Alternative fusion strategies, including Full Attention, Additive Fusion, and unidirectional cross-attention (ControlNet-style), are evaluated. DCA consistently outperforms these baselines in both semantic and temporal synchronization metrics.
Experimental Results
The model is evaluated on three benchmarks: AVSync15, VGGSound-SS, and Landscape. The evaluation protocol covers video quality (FVD, KVD), audio quality (FAD, KL), text alignment (CLIPSIM, CLAP), and audio-video synchronization (ImageBind VA-IB, AV-Align).
Figure 3: Examples of sounding videos generated by BridgeDiT, demonstrating high-fidelity, temporally synchronized, and text-aligned audio-visual content.
Key findings include:
- BridgeDiT achieves state-of-the-art results on most metrics across all datasets.
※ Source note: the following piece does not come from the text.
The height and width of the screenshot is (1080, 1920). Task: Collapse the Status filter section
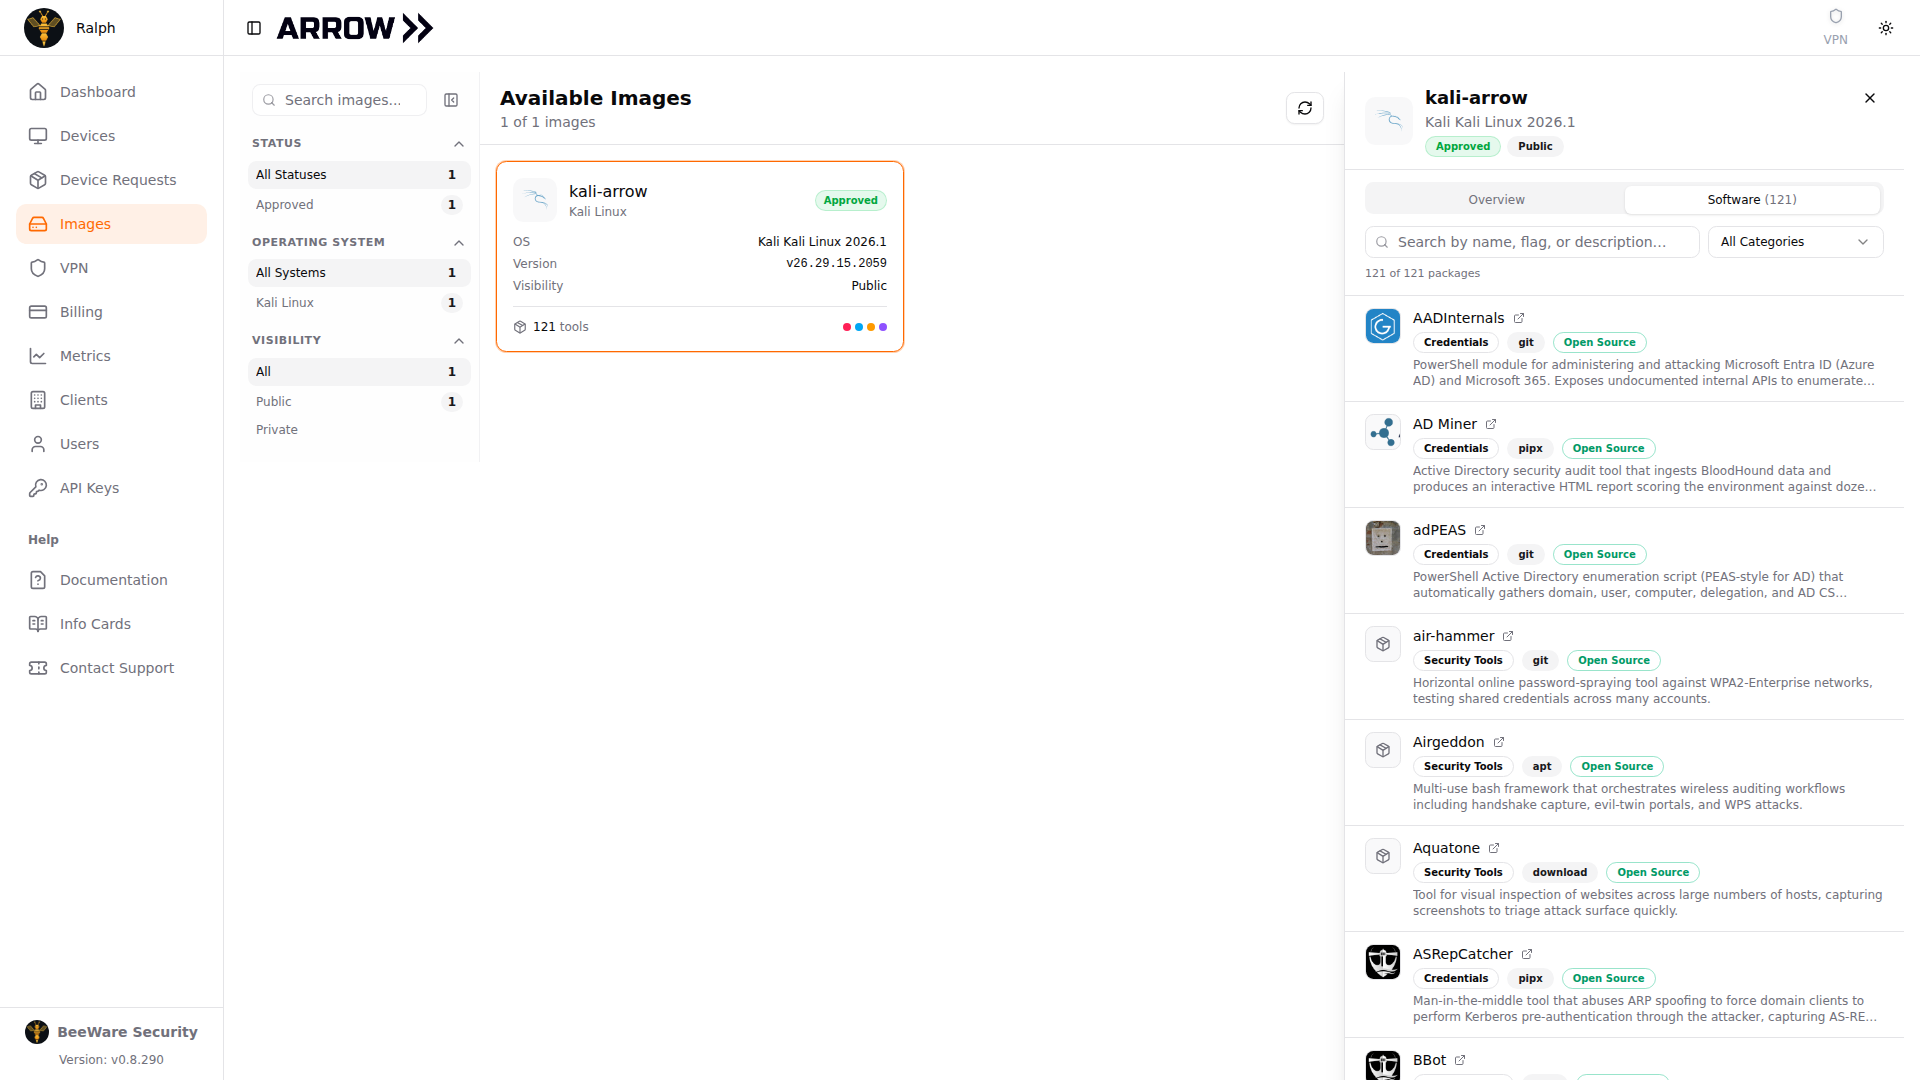[459, 144]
For example, on AVSync15, BridgeDiT attains FVD 765.74, FAD 5.34, and AV-Align 0.275, outperforming all baselines.
- The HVGC framework is critical: ablation studies show that shared captions or audio LLM-based captions result in significant performance drops, especially in synchronization and audio quality.
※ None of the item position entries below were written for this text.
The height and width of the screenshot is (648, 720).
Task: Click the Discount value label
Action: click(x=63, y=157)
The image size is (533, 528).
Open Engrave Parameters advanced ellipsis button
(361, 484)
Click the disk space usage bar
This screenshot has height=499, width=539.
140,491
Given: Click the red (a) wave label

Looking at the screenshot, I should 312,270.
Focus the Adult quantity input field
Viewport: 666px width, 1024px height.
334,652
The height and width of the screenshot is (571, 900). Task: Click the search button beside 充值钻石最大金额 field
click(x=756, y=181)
- The DCA fusion mechanism yields superior AV-Align and VA-IB scores compared to Full Attention, Additive Fusion, and unidirectional cross-attention, confirming the necessity of symmetric, bidirectional interaction.
Ablation and Analysis
Ablation studies further dissect the contributions:
- Captioning: Disentangled, visually grounded captions (HVGC) are essential for eliminating modal interference. Audio LLMs, even when trained, hallucinate non-existent sounds, degrading synchronization.
- Fusion Mechanism: DCA is empirically superior for both semantic and temporal alignment. Full Attention is the next best, but less efficient and less robust.
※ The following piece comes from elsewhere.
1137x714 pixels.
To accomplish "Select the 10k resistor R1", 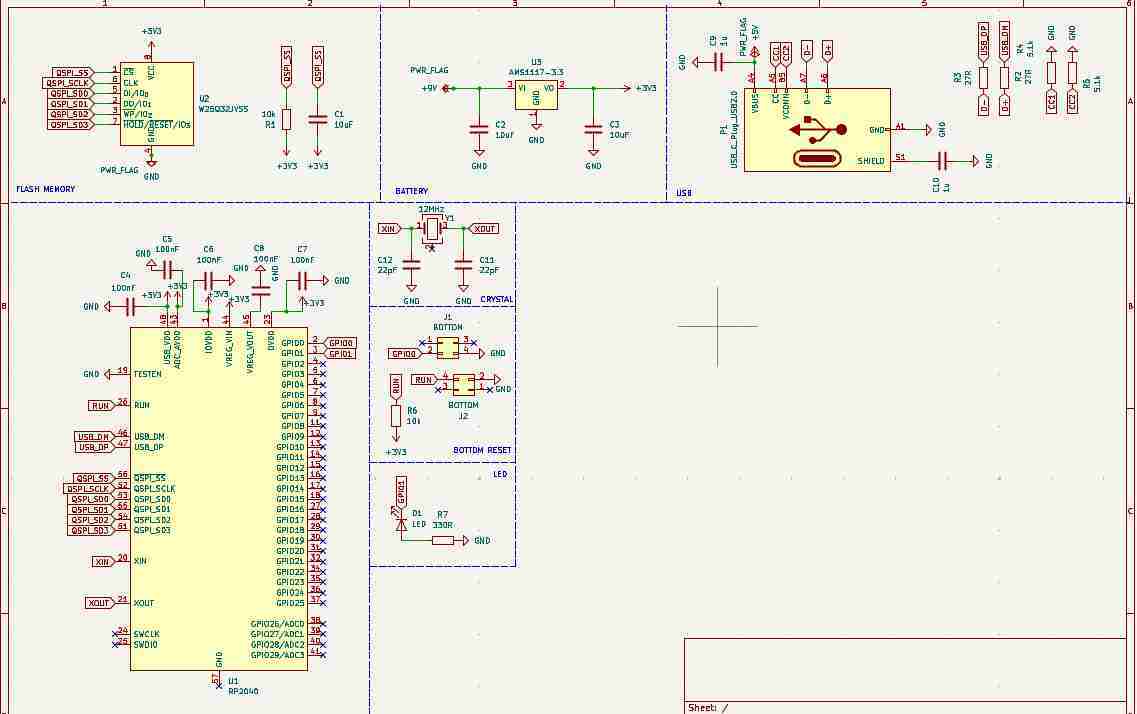I will pyautogui.click(x=284, y=117).
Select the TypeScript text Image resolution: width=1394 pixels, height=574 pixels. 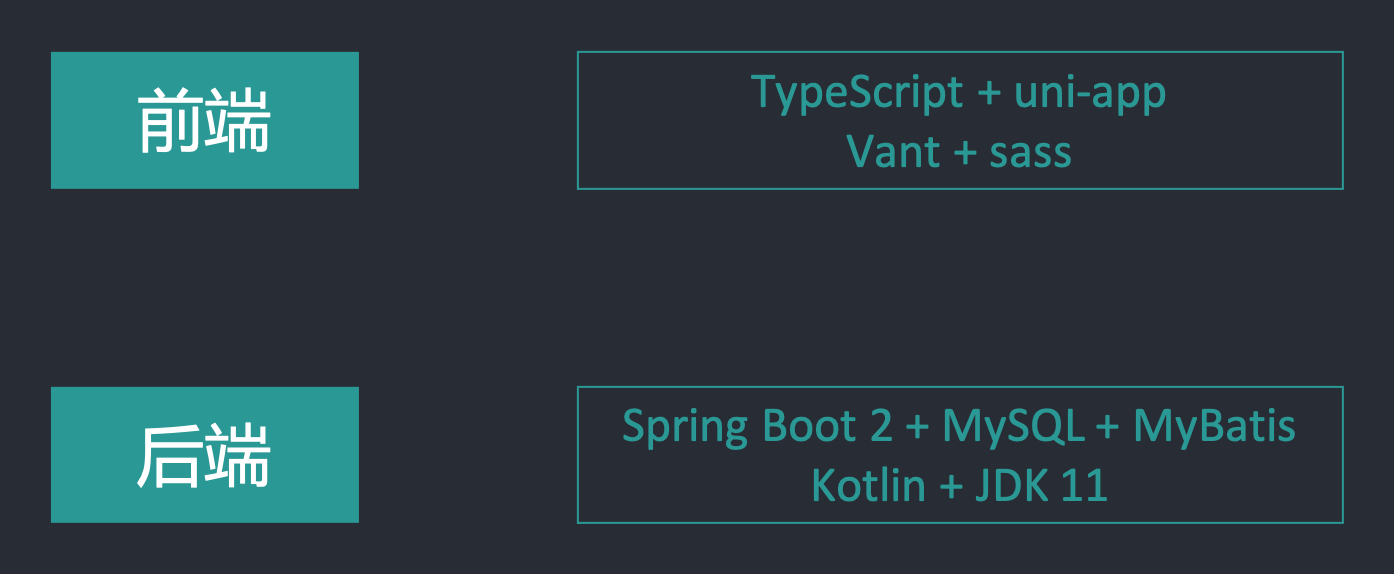tap(857, 93)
- Block Placement: Uniformly distributing BridgeDiT Blocks in early-to-mid layers yields the best synchronization, indicating that early feature exchange is critical.
Qualitative and Human Evaluation
Case studies illustrate that BridgeDiT produces videos where visual events and audio cues are tightly synchronized and faithful to the text prompt. Human evaluation on AVSync15 confirms that BridgeDiT is preferred over all baselines in video quality, audio quality, text alignment, synchronization, and overall impression.
Implications and Future Directions
This work demonstrates that advanced modality-specific conditioning and symmetric, bidirectional cross-modal interaction are essential for high-fidelity, temporally synchronized T2SV generation. The HVGC framework provides a generalizable approach for disentangled conditioning in other multi-modal generative tasks. The DCA mechanism sets a new standard for efficient and effective cross-modal fusion in dual-tower architectures.
Practical implications include improved generation of synthetic audio-visual content for media, entertainment, and simulation. The approach is limited by the quality of pre-trained backbones and the availability of high-quality, paired audio-visual data. Future work should address speech and music generation, lip synchronization, and reinforcement learning with human feedback for further refinement.
Conclusion
The paper provides a comprehensive solution to the core challenges of T2SV generation by introducing HVGC for disentangled conditioning and BridgeDiT with DCA for optimal cross-modal interaction. The approach achieves state-of-the-art results, validated by both automatic metrics and human preference, and offers a robust foundation for future research in multi-modal generative modeling.